_TASK STATEMENT_
Whenever a line in the entries includes the word "filter", copy that line out.
───── DATA FOR ANALYSIS
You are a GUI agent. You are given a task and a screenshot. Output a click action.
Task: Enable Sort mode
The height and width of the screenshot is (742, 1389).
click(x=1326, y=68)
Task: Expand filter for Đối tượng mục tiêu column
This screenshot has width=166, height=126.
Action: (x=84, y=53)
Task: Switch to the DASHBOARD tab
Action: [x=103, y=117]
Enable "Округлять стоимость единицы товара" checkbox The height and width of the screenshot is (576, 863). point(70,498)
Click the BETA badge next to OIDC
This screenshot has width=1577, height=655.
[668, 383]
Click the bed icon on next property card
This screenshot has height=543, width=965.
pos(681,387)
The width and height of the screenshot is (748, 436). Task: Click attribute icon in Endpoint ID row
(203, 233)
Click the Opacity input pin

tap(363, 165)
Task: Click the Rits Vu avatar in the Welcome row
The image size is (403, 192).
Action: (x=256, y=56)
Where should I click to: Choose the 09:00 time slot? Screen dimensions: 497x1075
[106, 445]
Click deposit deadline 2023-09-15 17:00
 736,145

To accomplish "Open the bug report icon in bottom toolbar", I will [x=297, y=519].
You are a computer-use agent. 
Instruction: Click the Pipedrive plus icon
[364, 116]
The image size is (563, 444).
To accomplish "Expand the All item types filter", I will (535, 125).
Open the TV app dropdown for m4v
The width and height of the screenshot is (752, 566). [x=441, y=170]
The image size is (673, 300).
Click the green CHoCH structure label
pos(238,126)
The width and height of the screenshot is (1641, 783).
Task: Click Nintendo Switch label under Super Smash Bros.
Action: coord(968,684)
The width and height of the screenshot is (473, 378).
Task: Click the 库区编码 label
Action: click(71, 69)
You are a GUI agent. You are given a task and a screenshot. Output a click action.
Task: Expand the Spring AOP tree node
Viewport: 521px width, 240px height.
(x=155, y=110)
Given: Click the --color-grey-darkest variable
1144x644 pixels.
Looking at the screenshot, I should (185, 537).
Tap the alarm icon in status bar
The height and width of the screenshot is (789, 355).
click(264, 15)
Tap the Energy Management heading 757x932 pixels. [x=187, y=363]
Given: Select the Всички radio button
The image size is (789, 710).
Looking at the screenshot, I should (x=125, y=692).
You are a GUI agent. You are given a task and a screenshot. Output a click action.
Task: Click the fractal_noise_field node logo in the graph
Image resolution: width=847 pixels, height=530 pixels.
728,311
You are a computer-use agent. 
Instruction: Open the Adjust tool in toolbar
──────────
_RESULT BELOW_
Task: Expand filter for Đối tượng mục tiêu column
To accomplish "Expand the All item types filter", I will (535, 125).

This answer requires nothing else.